I think it's more of a pessimism about other models that leads me to be
non-pessimistic about actors :D. I have some specific goals I want to
achieve with computation, and actors are the only things right now that
seem to fit.

What we can say of a model is often specific to how we implemented it, the
 main exceptions being compositional properties (which are trivially a
 superset of invariants). Ad-hoc reasoning easily grows intractable and
 ambiguous to the extent the number of possibilities increases or depends on
 deep implementation details. And actors model seems to go out of its way to
 make reasoning difficult - pervasive state, pervasive non-determinism,
 negligible ability to make consistent observations or decisions involving
 the states of two or more actors.
 I think any goal to lower those comprehension barriers will lead to
 development of a new models. Of course, they might first resolve as
 frameworks or design patterns that get used pervasively (~ global
 transformation done by hand, ugh). Before RDP, there were reactive design
 patterns I had developed in the actors model while pursuing greater
 consistency and resilience.


I think we're back to different reference points, and different goals. What
follows is not a comment on what you said but my attempt to communicate why
I'm going about it the way I am and continue to resist what I'm sure are
sound software meta-reasoning practices.

My non-pessimism about actors is linked to Wolfram's cellular automata
turing machine (
http://blog.wolfram.com/2007/10/24/the-prize-is-won-the-simplest-universal-turing-machine-is-proved/).
My continuing non-pessimism about interesting computation being possible in
actors is his search for our universe (
http://blog.wolfram.com/2007/09/11/my-hobby-hunting-for-our-universe/).
Cellular automata are not actors, I get that, but these to me are the
hints. Another hint is the structure of HTMs and the algorithm reverse
engineered from the human neocortex (
https://www.numenta.com/htm-overview/education/HTM_CorticalLearningAlgorithms.pdf).
Another hint are what we call mesh networks. And overwhelming consideration
across all those hints is unbounded scalability.

Cheers,

Tristan

On Tue, Apr 9, 2013 at 6:25 PM, David Barbour dmbarb...@gmail.com wrote:

 On Tue, Apr 9, 2013 at 12:44 PM, Tristan Slominski 
 tristan.slomin...@gmail.com wrote:

 popular implementations (like Akka, for example) give up things such as
 Object Capability for nothing.. it's depressing.

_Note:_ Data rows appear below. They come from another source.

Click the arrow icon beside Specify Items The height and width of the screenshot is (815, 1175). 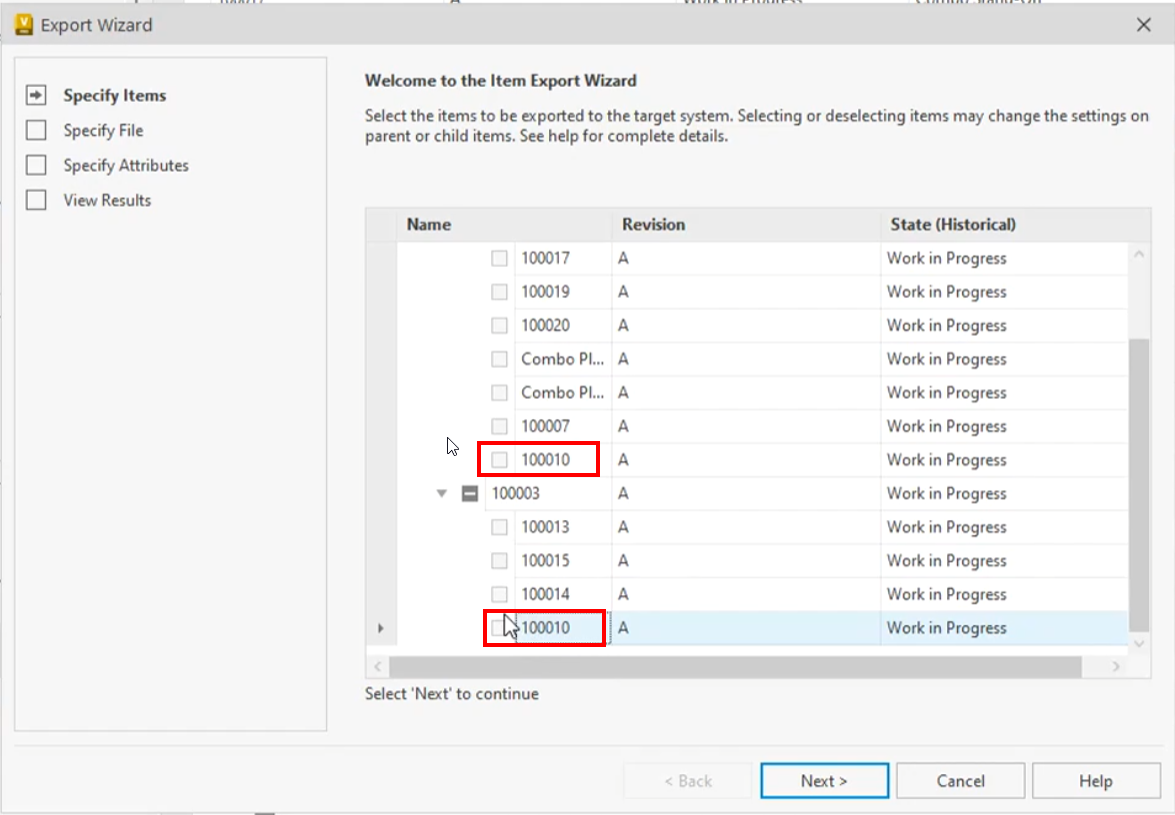click(36, 94)
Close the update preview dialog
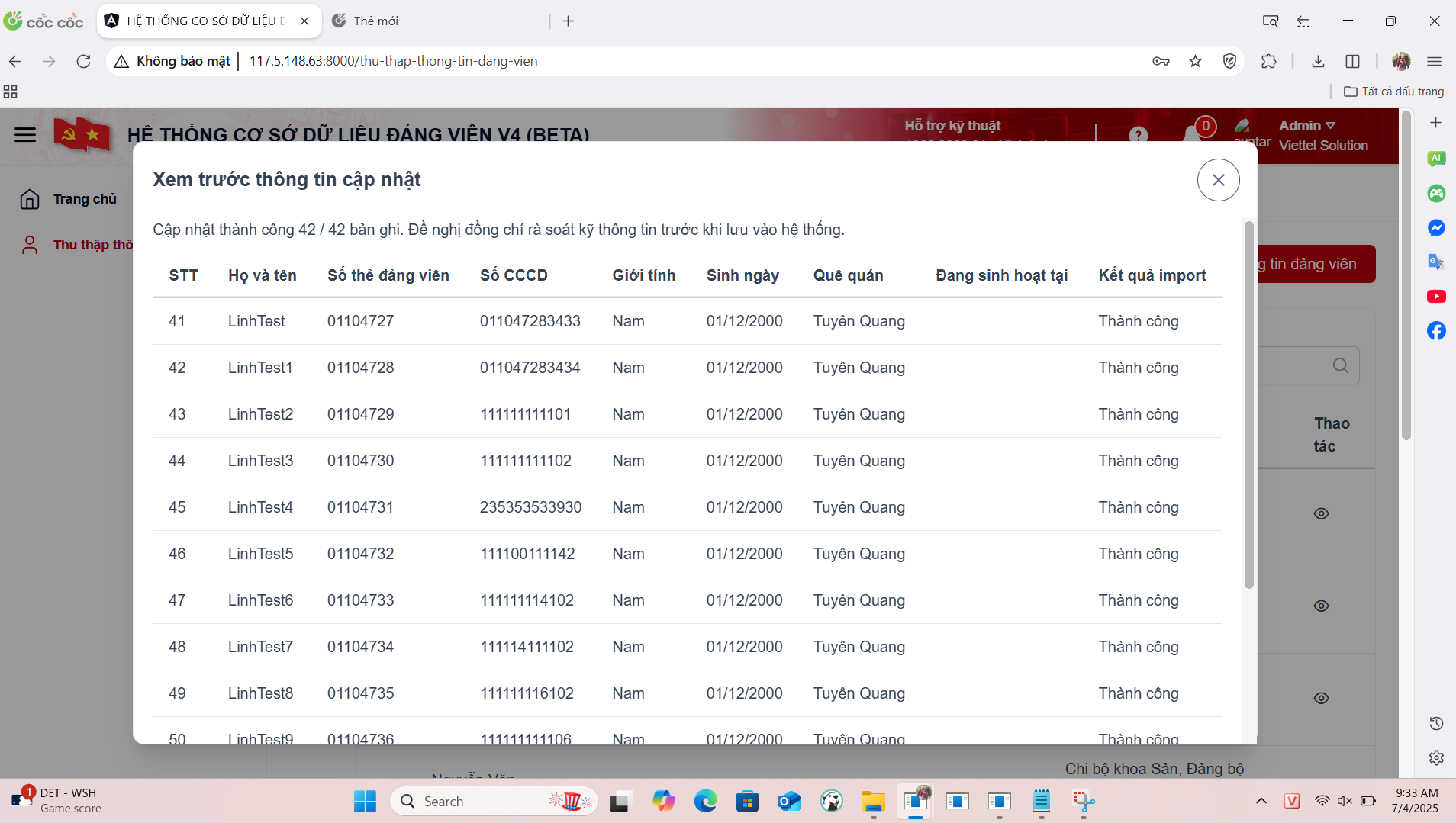The width and height of the screenshot is (1456, 823). click(1218, 180)
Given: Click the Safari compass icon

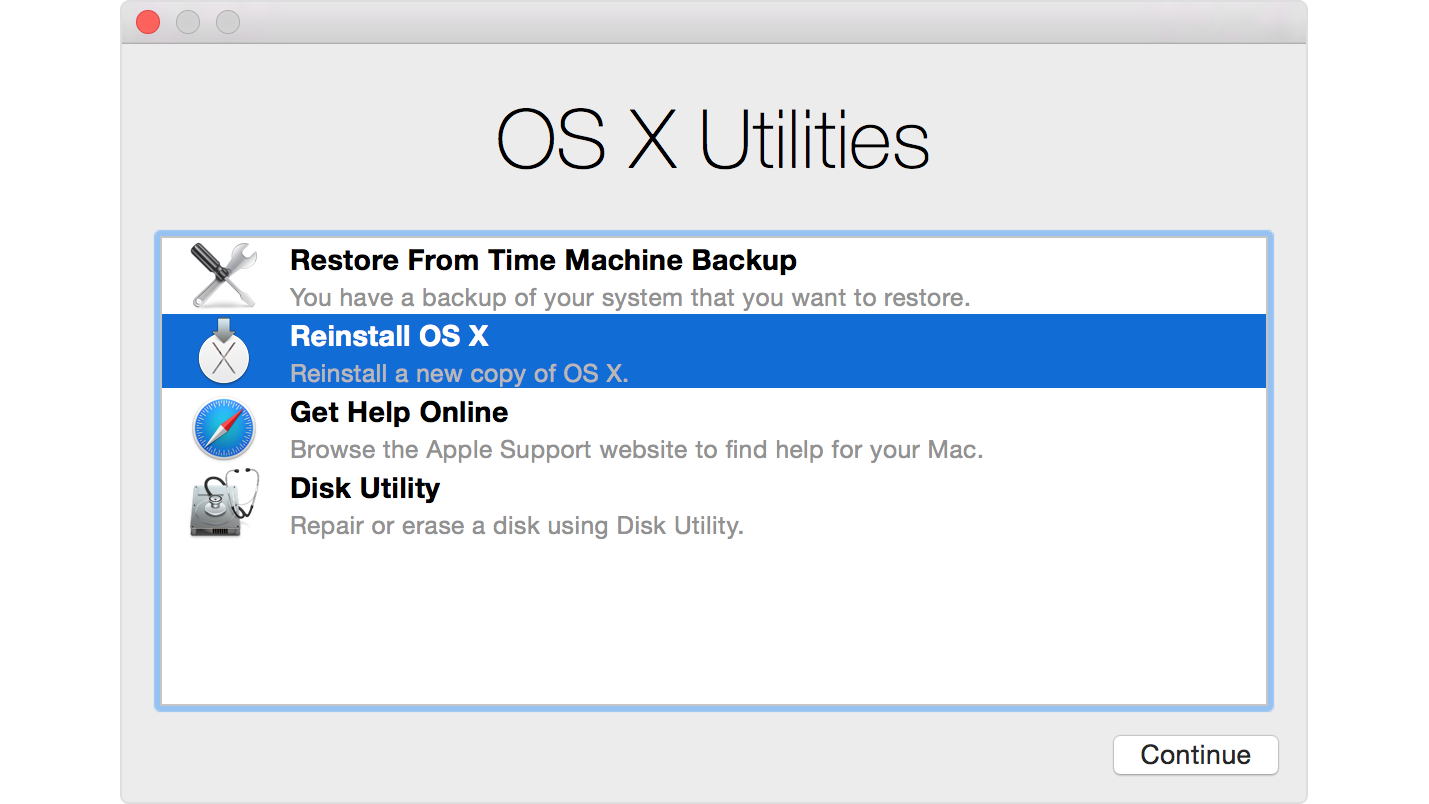Looking at the screenshot, I should [224, 428].

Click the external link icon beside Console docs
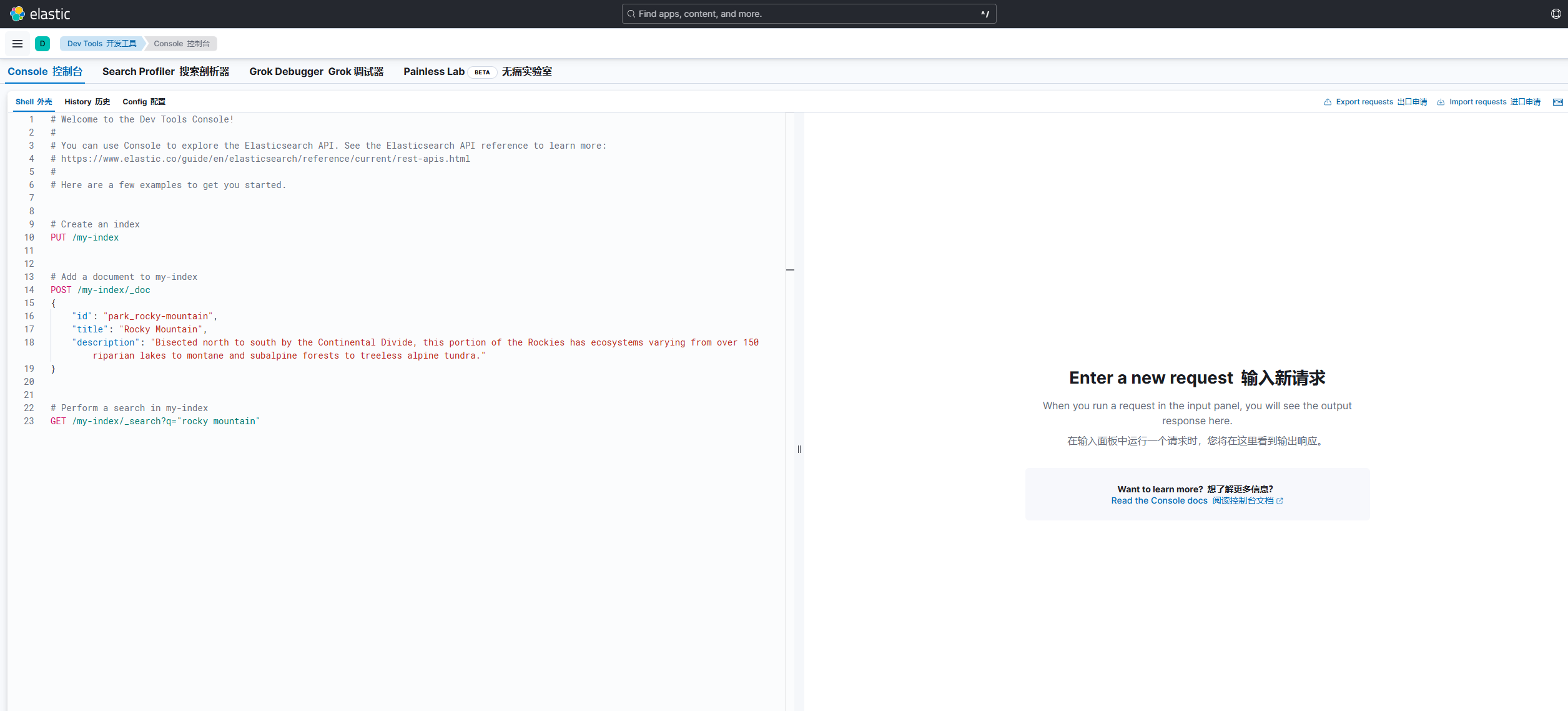1280,501
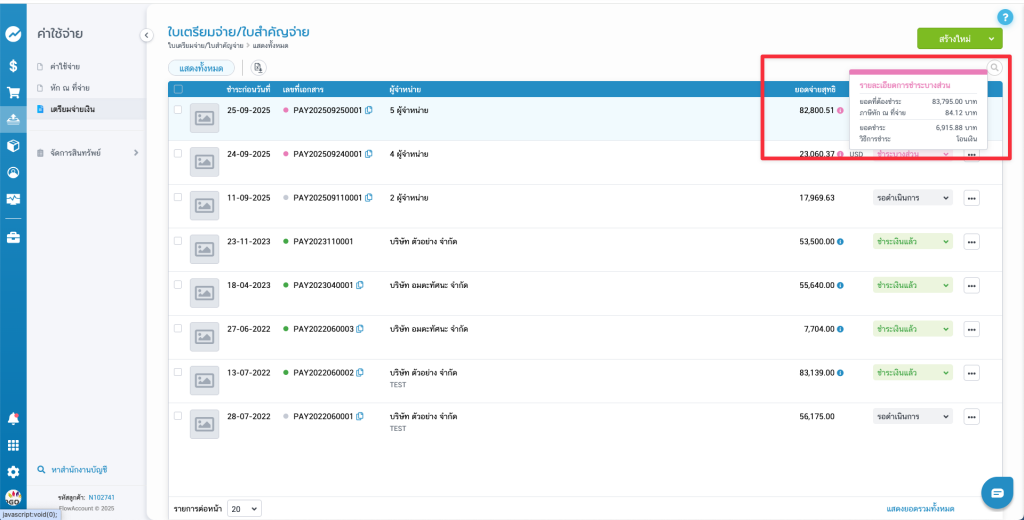
Task: Select checkbox for the 25-09-2025 row
Action: pos(178,110)
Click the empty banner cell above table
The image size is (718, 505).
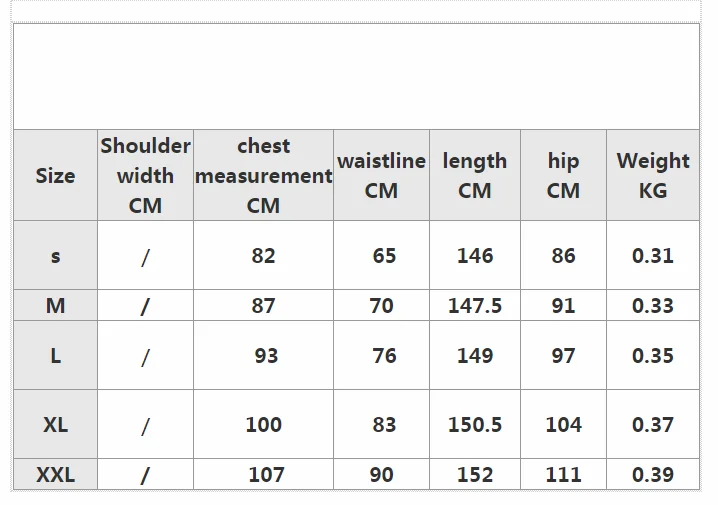coord(357,76)
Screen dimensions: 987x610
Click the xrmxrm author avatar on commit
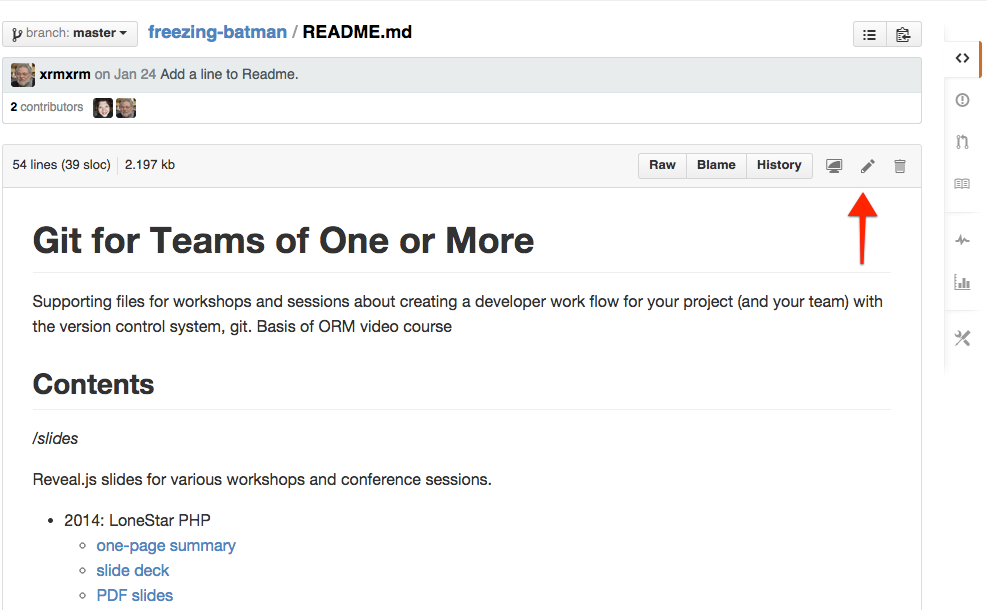23,74
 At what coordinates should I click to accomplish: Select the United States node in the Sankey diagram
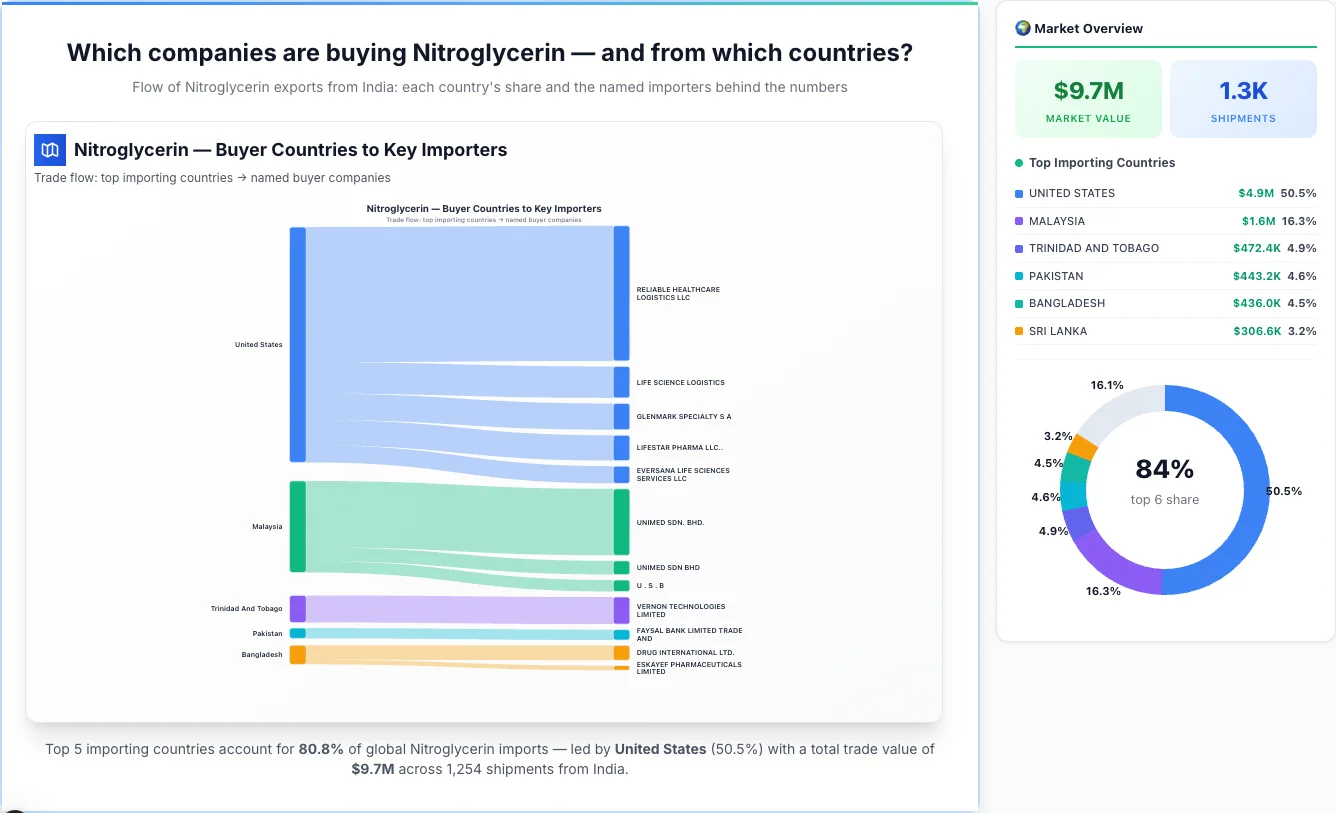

 Indeed. Though, frameworks shouldn't rail too much against their hosts.



 I still prefer to model them as in every message is delivered. It wasn't
 I who challenged this original guaranteed-delivery condition but Carl
 Hewitt himself.


 It is guaranteed in the original formalism, and even Hewitt can't change
 that. But you can model loss of messages (e.g. by explicitly modeling a
 lossy network).


 You've described composing actors into actor configurations :D, from the
 outside world, your island looks like a single actor.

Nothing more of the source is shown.